While fewer home buyers have been making offers contingent on home inspections during the last few years, we are starting to see more contracts accepted that do have those contingencies. Obviously, it is better for the buyer to know what problems there are with the house, in order to decide whether to stay in the transaction (and potentially negotiate a credit or have repairs done) or terminate and have deposit monies returned. Clearly, the purpose of the inspection is to identify safety concerns and material defects, and, specifically, to put a price tag on those repairs. Buyers want that information so they can determine whether it makes sense to walk away or renegotiate a purchase price that reflects the costs involved.
You might expect that the inspector will provide a cost estimate for every defect he finds. While many inspection companies do provide ranges for many repair items (and some don’t provide any estimates at all!), there are almost always a few that say “Contact qualified contractor.” This comment is found when an inspector is unable to determine exactly what the fix should be and/or what it might cost. For example, when there is a lot of wood rot around windows all over the house, the inspector wont’ necessarily know if windows actually need to be replaced or if it’s just some carpentry work, and may not be able to estimate the repair cost. If there’s a pipe that is leaking into the ceiling from an upstairs bathroom, many inspectors aren’t comfortable quoting an amount because they don’t know how much work will need to be made to the bathroom floor once the pipe under it is fixed. Sometimes, a specialist is needed to diagnose the problem and outline a solution and its cost. So, why should you care?
You should care because if you need to estimate how much the repair is going to cost, and if you are going to request a credit for it from the seller, you’ll need to have a number. Theoretically, you can have a contractor (electrician/plumber/roofer, etc.) come in and give you a quote, but time constraints surrounding contracts often make that route impossible. Then you need to ask permission from the seller to extend the inspection period and it’s not a foregone conclusion that a seller will grant it.

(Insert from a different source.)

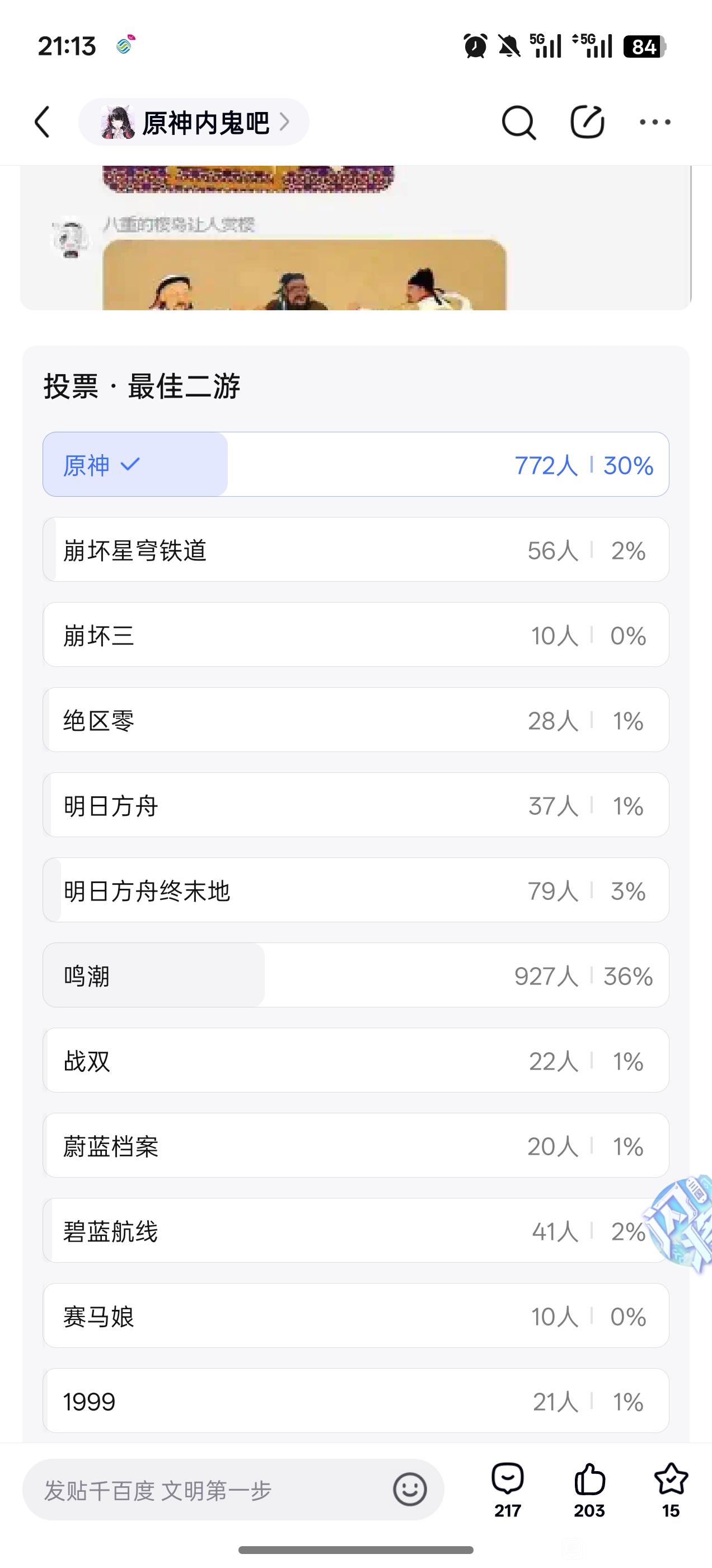Open the 原神内鬼吧 forum avatar
The width and height of the screenshot is (712, 1568).
118,122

(As an aside, there is also the option of asking the seller to repair something. That way, the buyer is less concerned about the actual cost of the work, as she won’t be paying for it. However, in that case, the seller usually won’t agree to fix something until he has gotten an estimate, so that path doesn’t eliminate the problem. For more on whether you should ask for a credit vs. asking the seller to make repairs, click here.)

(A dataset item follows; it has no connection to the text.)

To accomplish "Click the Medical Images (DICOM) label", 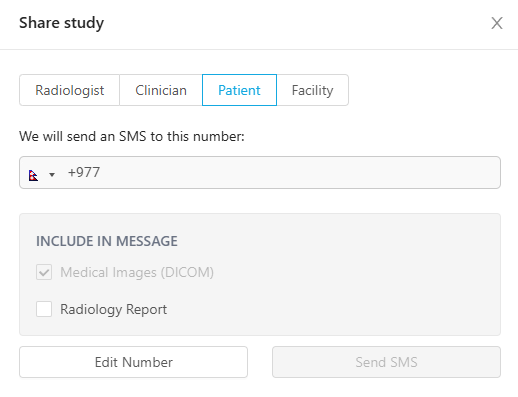I will click(x=137, y=272).

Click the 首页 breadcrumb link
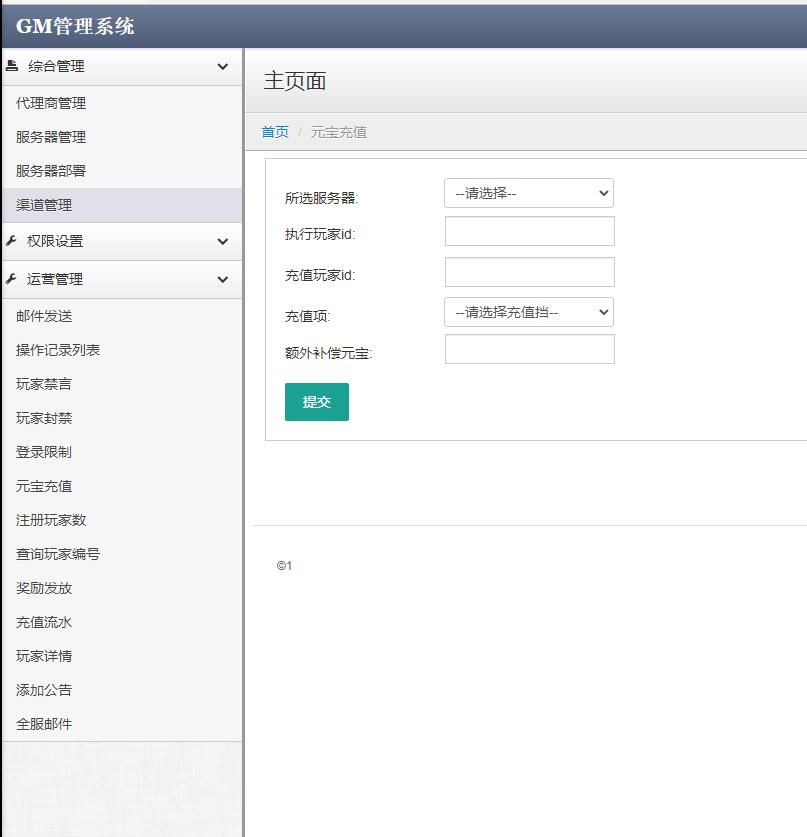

While I’d like to be able to present a solution to this problem, I can’t. The purpose of this post is simply to alert buyers, so that it doesn’t come as a surprise. Some agents have contractors they work with frequently who are willing to provide estimates based on seeing a copy of the report, which can be a good option. Regardless, you should discuss the strategy for dealing with this issue with your agent if you are planning on having a home inspection.